(Records supplied begins)

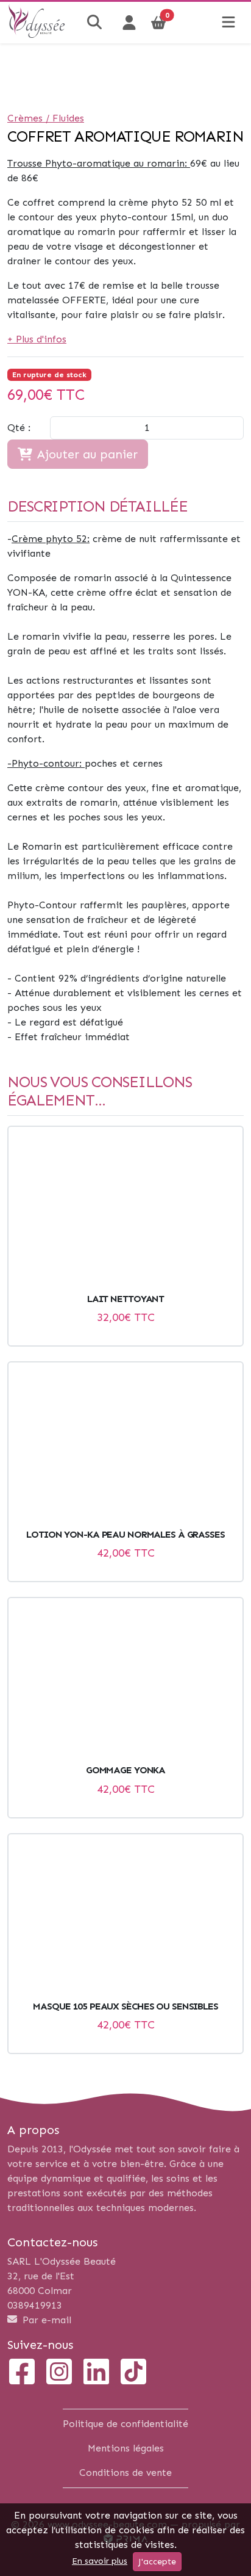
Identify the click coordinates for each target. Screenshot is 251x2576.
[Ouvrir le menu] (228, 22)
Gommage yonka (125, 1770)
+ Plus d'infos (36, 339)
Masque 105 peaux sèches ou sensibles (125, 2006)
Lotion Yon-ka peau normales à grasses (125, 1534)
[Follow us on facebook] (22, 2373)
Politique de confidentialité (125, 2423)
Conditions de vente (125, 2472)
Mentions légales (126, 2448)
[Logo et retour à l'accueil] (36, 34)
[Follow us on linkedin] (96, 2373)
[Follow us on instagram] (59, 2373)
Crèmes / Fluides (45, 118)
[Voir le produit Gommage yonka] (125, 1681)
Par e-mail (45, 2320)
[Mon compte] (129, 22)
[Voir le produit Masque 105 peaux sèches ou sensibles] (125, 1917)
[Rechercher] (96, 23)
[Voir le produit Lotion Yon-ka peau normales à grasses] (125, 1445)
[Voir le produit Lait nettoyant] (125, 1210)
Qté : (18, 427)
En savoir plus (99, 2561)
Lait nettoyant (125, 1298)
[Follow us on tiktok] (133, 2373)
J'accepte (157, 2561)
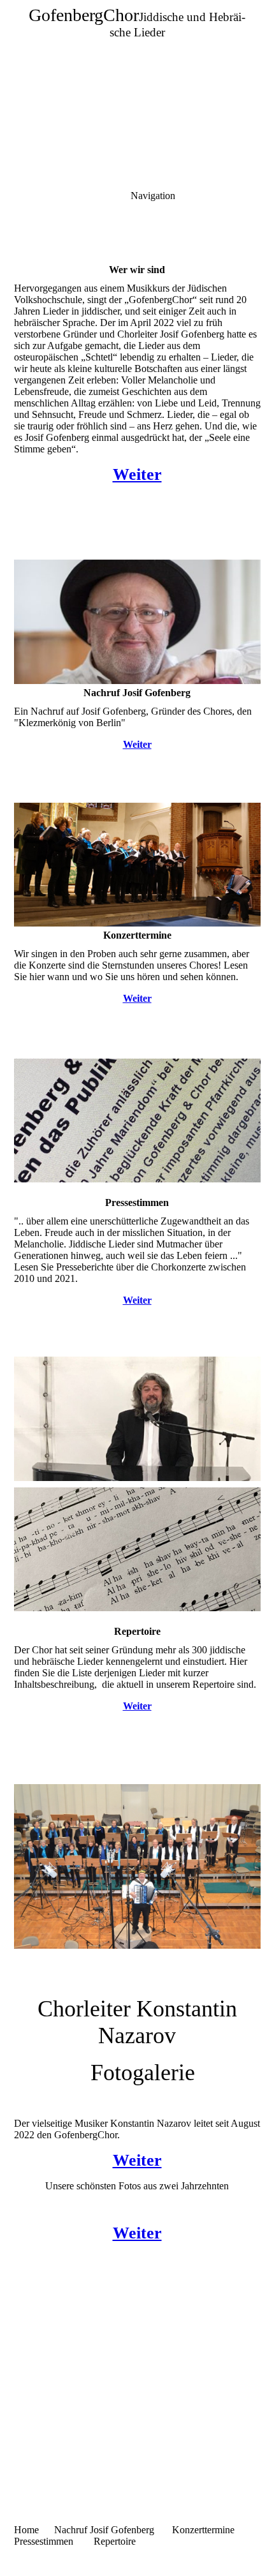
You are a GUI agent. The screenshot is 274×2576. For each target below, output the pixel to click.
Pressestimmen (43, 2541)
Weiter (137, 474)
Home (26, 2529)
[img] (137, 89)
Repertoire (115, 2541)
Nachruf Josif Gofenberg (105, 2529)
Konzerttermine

(Records supplied ends)

* [About this task]
Please restate each entry exactly, but drop any picture it holds.

* [Response area]
Identify the click coordinates for each target. Screenshot is 251x2576.
[Ouvrir le menu] (228, 22)
Gommage yonka (125, 1770)
+ Plus d'infos (36, 339)
Masque 105 peaux sèches ou sensibles (125, 2006)
Lotion Yon-ka peau normales à grasses (125, 1534)
[Follow us on facebook] (22, 2373)
Politique de confidentialité (125, 2423)
Conditions de vente (125, 2472)
Mentions légales (126, 2448)
[Logo et retour à l'accueil] (36, 34)
[Follow us on linkedin] (96, 2373)
[Follow us on instagram] (59, 2373)
Crèmes / Fluides (45, 118)
[Voir le produit Gommage yonka] (125, 1681)
Par e-mail (45, 2320)
[Mon compte] (129, 22)
[Voir le produit Masque 105 peaux sèches ou sensibles] (125, 1917)
[Rechercher] (96, 23)
[Voir le produit Lotion Yon-ka peau normales à grasses] (125, 1445)
[Voir le produit Lait nettoyant] (125, 1210)
Qté : (18, 427)
En savoir plus (99, 2561)
Lait nettoyant (125, 1298)
[Follow us on tiktok] (133, 2373)
J'accepte (157, 2561)
You are a GUI agent. The screenshot is 274×2576. For each target below, output the pixel to click.
Pressestimmen (43, 2541)
Weiter (137, 474)
Home (26, 2529)
[img] (137, 89)
Repertoire (115, 2541)
Nachruf Josif Gofenberg (105, 2529)
Konzerttermine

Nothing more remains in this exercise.